Nessa época, as revistas tinham a relevância dos jornais como agentes de propagação de valores culturais, em particular por serem de leitura fácil pelo seu conteúdo condensado e virem numa publicação de preço acessível. As revistas tinham a crítica como fio condutor, que pode ser expresso no humor negro e sarcasmo presentes nos textos, poesias, caricaturas, charges e histórias em quadrinhos, colaborando na consolidação do gênero das revistas de tipo ilustrada.

Os quadrinhos, charges e caricaturas atingiam um público mais amplo a quem, os textos não sensibilizavam,. Ou sequer eram entendidos, devido à grande quantidade de analfabetos à época. As publicações, na forma de revistas ou periódicos, tinham nessas artes um instrumento de retratação das lutas entre as camadas sociais do período e a evolução da corrente abolicionista, com o crescimento do mesmo para além da intelectualidade.

• • • • • • •

[Instruções de trabalho]:
1. Segundo o trecho sobre as revistas ilustradas, o que as revistas tinham como fio condutor?
2. Repita do trecho sobre as revistas ilustradas a passagem que vai de "Nessa época, as" até "além da intelectualidade.".

[Dados]:
• • • • • • •

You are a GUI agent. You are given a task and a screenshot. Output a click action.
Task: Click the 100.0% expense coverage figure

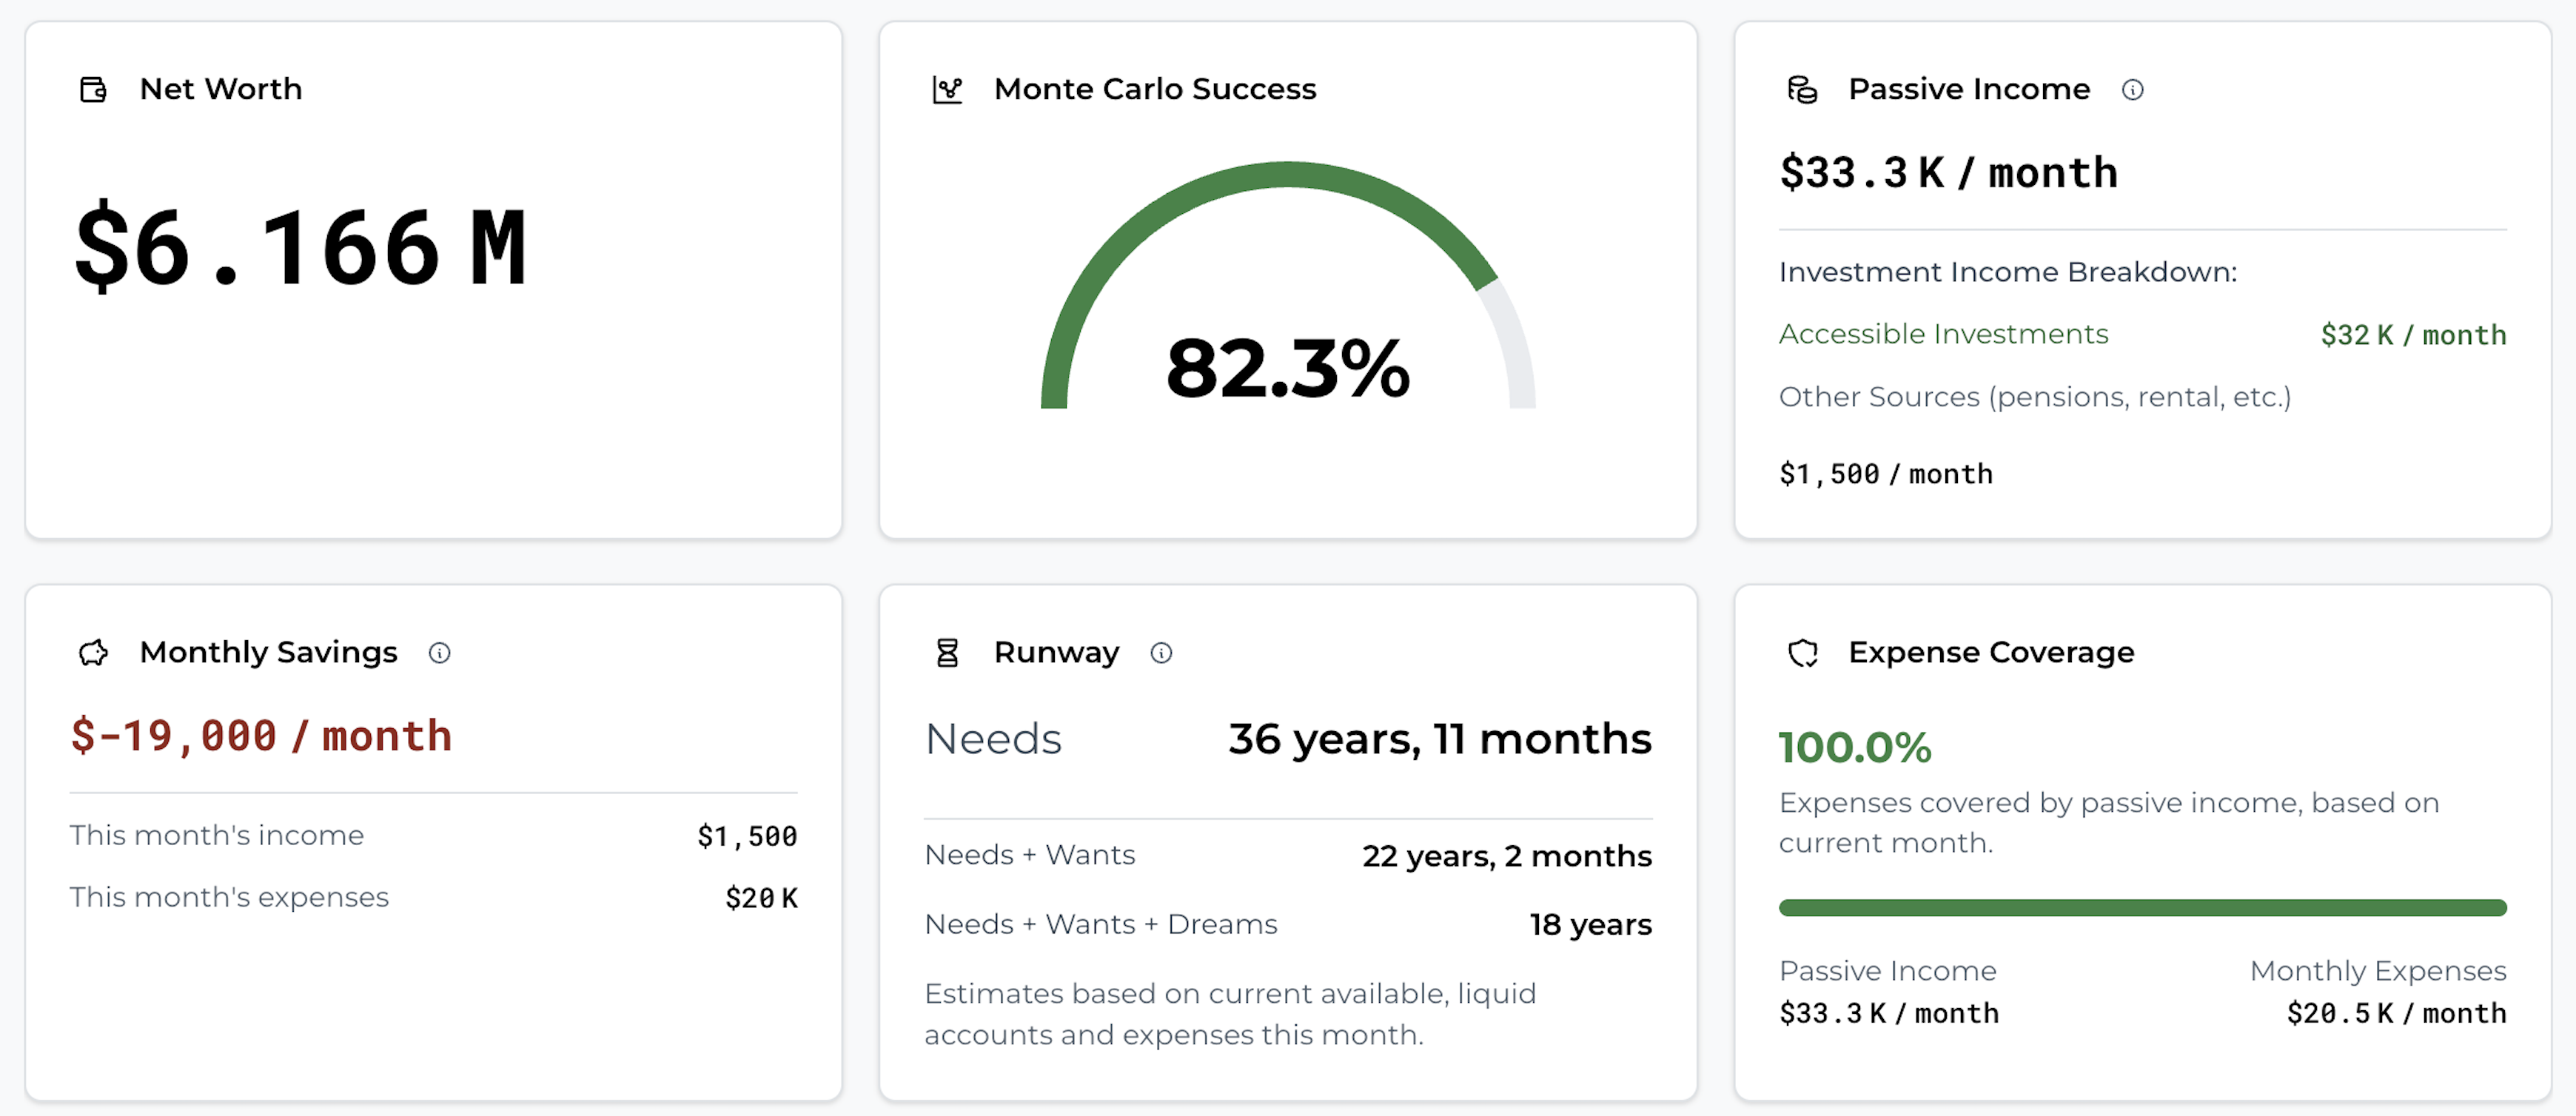pos(1854,747)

• • • • • • •

[Respostas dos exercícios]:
1. As revistas tinham a crítica como fio condutor.

2.
Nessa época, as revistas tinham a relevância dos jornais como agentes de propagação de valores culturais, em particular por serem de leitura fácil pelo seu conteúdo condensado e virem numa publicação de preço acessível. As revistas tinham a crítica como fio condutor, que pode ser expresso no humor negro e sarcasmo presentes nos textos, poesias, caricaturas, charges e histórias em quadrinhos, colaborando na consolidação do gênero das revistas de tipo ilustrada.

Os quadrinhos, charges e caricaturas atingiam um público mais amplo a quem, os textos não sensibilizavam,. Ou sequer eram entendidos, devido à grande quantidade de analfabetos à época. As publicações, na forma de revistas ou periódicos, tinham nessas artes um instrumento de retratação das lutas entre as camadas sociais do período e a evolução da corrente abolicionista, com o crescimento do mesmo para além da intelectualidade.